Il faut enfin une « cause ». L’islam, aussi radical soit-il, tire la puissance politique de son imaginaire des circonstances. Le basculement dans le djihad armé explose aujourd’hui en Syrie ou en France, mais c’est une « niche écologique » qui sera remplacée par le cours de l’histoire. Comme le note Scott Atran, il cache quelque chose de plus universel : « Il y a de l’urgence, de l’excitation, de l’extase et une exaltation altruiste dans la guerre, un sentiment mystique de solidarité avec quelque chose de plus grand que soi : une tribu, une nation, un mouvement – le Groupe. » Ce « quelque chose » se décline selon un motif identifié : faire les choses en bande, au nom d’une fraternité sans prix. Ce ciment anthropologique dit, en creux, la difficulté de la raison capitaliste à produire, pour tous, du sens et des solidarités transcendantes. Il suggère aussi que l’école ne pourra jamais tout quand on lui en demande déjà probablement trop. Il n’est pas étonnant que dans les pays du Moyen-Orient les terroristes maison soient plus diplômés que la moyenne de la population, et qu’en France ils le soient moins. Ces différences témoignent d’une même attente déçue vis-à-vis de l’école dans des sociétés où l’ampleur de la démocratisation scolaire et celle des opportunités économiques – et donc le profil des réprouvés – diffèrent. Si l’intendance ne suit pas, le désir d’émancipation par l’instruction ne peut qu’être partiellement assouvi. On peut parler à l’envi du « problème des banlieues », du « problème de l’islam », du « problème des prisons » ou du « problème de l’école », mais à prendre ces symptômes pour des causes, le regard restera myope. Ils ne sont que les conséquences délayées des apories du système économique et de sa géopolitique. Le « problème mondial », c’est celui de la répartition des richesses, de l’exploitation sans limite, de l’accumulation infinie, de l’absence de sens moral et du devenir d’une partie de l’humanité qui, en raison de son inutilité fonctionnelle de plus en plus criante, est mise à l’écart ou punie. Voilà peut-être une question plus pertinente que n’importe quelle « conversation culturelle » : jusqu’où supportera-t-on de mettre à l’écart un nombre croissant de personnes de plus en plus combatives et n’ayant plus rien d’autre à perdre que la vie ? Jusqu’où se développera l’extension du domaine de la seconde zone ?

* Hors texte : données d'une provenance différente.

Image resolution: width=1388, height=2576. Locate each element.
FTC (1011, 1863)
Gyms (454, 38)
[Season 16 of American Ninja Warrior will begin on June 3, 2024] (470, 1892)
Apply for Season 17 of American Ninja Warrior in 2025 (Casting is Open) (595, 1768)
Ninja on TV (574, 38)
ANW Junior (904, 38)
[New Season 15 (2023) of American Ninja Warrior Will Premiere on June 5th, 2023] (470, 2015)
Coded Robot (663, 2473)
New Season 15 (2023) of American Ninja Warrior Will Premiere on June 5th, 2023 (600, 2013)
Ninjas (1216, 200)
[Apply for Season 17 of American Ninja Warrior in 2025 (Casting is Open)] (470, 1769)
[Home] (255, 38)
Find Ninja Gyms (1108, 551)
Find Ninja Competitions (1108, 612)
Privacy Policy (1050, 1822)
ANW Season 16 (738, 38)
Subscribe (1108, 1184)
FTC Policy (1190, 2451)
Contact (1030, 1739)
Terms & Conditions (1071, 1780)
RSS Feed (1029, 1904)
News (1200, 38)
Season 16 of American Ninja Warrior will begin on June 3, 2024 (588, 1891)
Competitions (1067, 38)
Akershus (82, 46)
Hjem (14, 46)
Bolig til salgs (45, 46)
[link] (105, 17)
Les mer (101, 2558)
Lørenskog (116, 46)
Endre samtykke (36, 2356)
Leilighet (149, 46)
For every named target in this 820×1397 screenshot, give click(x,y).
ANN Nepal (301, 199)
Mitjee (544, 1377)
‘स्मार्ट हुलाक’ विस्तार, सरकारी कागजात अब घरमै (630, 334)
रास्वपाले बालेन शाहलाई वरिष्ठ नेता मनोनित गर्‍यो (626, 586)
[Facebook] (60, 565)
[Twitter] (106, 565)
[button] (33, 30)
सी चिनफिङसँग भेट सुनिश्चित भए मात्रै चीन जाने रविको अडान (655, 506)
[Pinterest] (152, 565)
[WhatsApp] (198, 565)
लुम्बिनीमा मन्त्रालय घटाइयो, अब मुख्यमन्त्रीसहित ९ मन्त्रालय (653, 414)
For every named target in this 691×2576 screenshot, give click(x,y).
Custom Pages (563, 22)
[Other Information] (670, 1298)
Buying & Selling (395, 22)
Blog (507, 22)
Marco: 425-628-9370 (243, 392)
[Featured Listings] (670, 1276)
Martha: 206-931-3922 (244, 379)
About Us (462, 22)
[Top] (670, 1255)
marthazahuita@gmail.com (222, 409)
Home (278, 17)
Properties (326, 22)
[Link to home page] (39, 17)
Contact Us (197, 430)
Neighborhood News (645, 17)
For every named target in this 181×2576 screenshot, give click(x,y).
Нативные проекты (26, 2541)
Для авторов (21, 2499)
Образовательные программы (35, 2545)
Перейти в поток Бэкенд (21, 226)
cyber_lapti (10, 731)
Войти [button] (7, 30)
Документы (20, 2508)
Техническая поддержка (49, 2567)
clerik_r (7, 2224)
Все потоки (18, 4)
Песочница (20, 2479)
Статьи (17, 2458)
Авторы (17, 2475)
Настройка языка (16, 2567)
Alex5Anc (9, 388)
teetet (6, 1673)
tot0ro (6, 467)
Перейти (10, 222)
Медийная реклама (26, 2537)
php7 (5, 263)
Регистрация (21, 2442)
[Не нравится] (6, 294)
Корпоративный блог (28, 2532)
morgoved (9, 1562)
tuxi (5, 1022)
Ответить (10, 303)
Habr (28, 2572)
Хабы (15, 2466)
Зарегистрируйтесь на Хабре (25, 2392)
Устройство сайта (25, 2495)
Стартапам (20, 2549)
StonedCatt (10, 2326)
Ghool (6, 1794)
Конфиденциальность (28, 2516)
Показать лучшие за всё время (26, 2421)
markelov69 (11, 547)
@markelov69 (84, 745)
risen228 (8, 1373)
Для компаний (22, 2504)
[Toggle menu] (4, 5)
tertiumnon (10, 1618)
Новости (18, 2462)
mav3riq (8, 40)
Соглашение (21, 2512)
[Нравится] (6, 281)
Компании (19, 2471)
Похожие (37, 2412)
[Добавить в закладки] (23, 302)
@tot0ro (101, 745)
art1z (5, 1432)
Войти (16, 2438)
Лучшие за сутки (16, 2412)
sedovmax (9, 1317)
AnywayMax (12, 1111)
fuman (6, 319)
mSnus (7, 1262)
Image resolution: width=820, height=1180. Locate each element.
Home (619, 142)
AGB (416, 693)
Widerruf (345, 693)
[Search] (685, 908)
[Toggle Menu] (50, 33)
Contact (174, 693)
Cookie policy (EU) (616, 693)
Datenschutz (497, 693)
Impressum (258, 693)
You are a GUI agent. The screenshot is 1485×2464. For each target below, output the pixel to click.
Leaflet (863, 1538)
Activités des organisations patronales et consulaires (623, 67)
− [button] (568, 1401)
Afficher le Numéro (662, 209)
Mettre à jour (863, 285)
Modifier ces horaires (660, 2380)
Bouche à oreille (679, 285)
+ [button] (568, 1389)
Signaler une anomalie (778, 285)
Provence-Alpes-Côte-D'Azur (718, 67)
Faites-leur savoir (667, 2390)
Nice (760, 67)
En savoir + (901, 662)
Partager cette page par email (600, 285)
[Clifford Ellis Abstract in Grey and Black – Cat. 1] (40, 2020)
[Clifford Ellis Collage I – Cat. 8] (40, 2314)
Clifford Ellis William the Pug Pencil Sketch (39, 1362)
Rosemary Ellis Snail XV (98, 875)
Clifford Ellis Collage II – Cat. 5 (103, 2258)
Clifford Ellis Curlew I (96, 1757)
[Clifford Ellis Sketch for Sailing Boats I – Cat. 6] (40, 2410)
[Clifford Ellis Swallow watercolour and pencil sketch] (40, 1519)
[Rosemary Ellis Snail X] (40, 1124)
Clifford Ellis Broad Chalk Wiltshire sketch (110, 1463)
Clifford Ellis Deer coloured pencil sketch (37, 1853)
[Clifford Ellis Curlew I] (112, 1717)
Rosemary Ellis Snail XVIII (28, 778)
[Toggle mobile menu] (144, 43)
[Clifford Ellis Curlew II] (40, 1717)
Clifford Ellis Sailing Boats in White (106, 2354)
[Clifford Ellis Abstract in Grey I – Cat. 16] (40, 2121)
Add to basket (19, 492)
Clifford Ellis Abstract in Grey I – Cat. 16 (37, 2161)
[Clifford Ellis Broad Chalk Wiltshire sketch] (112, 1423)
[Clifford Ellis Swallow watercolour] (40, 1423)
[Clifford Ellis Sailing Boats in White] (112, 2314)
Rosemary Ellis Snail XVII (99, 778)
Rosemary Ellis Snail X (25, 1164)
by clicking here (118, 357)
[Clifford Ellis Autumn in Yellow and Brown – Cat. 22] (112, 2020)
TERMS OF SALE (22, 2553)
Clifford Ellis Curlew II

On en a vu ici une déclinaison française. La comparaison avec les États-Unis n’est pas inutile. À l’heure où la phobie de l’islam a gagné ce pays, la menace islamiste reste surtout indexée à la géopolitique américaine. Elle n’est pas vraiment une production maison. La seconde zone états-unienne n’a tout simplement pas besoin de l’islam ou de la Syrie pour résoudre ses contradictions dans le sang. L’histoire de la ségrégation raciale n’est pas celle de la colonisation. Les inner cities ne sont pas les banlieues. Les homicides, les overdoses, les suicides, les affrontements mortels avec la police et l’incarcération de masse y atteignent des proportions déjà comparables à celles de nombreuses zones de guerre. L’État y fait la chasse à des pauvres qui s’entretuent pour manger leur part du gâteau capitaliste. Voilà comment se règle le problème de l’excédent. Les combats se déploient aux  États-Unis dans une imagerie hollywoodienne qui les rendrait presque folkloriques. Sans l’imaginaire politique flottant de l’islam, ils sont aujourd’hui presque invisibles. Sans label international, point de spectacle. Le radical de la seconde zone tient pourtant, en France comme aux États-Unis, à l’impact du même sous-produit de l’économie capitaliste : le marché de la drogue et ses conséquences, dans les corps et les consciences des plus démunis. Une « cause » étonnamment absente des débats sur ce qui menace notre paix. Probablement parce que, entre producteurs et consommateurs, victimes de nuisances collatérales et bénéficiaires de jouissances sécurisées, une frontière sociale entérine le silence. Théoriser la radicalisation de l’islam revient, d’une certaine façon, à le prolonger en le remplaçant par un bruit actif : l’« islamisation de la banlieue » et l’« antisémitisme musulman ».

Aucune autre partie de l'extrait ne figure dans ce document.